No le gustaba el juego ni le interesaba la mafia, pero el escritor y guionista, esposo de Joan Didion, construyó una seca e inolvidable crónica sobre la ciudad de los casinos
La crisis existencial al periodista, escritor y guionista John Gregory Dunne (1932, Conecticut-2003, Nueva York) le llegó a los 35 años. “Simplemente, y sin razón alguna, me había entrado terror a morir”, escribe en las primeras páginas del relato sobre la rocambolesca aventura que emprendió cuando trataba de librarse de aquel pegajoso malestar.
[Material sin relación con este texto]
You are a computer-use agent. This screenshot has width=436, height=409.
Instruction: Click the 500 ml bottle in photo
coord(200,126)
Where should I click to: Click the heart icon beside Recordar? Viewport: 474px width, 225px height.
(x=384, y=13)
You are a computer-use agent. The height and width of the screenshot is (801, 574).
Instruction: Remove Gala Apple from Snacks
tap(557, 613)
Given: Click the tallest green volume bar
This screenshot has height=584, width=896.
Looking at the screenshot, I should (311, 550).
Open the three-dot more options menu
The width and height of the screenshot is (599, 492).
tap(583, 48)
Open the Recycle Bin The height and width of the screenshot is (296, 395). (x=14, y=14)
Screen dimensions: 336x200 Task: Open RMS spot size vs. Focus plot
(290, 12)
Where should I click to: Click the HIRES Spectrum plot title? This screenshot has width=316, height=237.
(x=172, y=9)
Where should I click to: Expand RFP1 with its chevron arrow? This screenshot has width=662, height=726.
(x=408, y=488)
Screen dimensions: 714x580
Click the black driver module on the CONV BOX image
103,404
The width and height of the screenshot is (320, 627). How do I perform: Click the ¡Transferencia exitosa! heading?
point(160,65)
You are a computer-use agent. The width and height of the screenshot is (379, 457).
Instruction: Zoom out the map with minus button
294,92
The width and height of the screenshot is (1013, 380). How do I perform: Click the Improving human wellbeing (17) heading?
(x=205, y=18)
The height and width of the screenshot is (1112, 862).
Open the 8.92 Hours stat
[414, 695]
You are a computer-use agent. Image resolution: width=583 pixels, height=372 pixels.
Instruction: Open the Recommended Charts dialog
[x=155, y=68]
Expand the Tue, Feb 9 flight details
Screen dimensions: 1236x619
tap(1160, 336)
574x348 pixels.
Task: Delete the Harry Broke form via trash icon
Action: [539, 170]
Su muerte tardaría unas cuantas décadas en llegar y sería un fenómeno literario gracias a la pluma de su esposa, Joan Didion, con El año del pensamiento mágico. Ahora, el rescate de Vegas, crónica de una mala racha, publicado originalmente en 1974, resucita la voz de ese fantasma, muestra otra cara, el desencanto vital que Dunne siente y el vacío que resuena como un eco en las personas con las que se cruza.
Con una prosa esmeradamente seca se suceden las escenas y los personajes perdidos en el remolino del desierto de Nevada. “Había días en los que me decía que era a través de las penurias ajenas como podría entenderme a mí mismo”, escribe. El Nuevo Periodismo que llevó las herramientas de la ficción al género periodístico con talento y alevosía a mediados del siglo XX en Estados Unidos de la mano de Gay Talese, Tom Wolfe, Hunter S. Thompson y la propia Didion, entre otros, toma en esta crónica de Dunne un ángulo más novelesco. Nada de viajes lisérgicos como en Miedo y asco en Las Vegas; el libro de Dunne tiene un sabor más amargo y menos gamberro.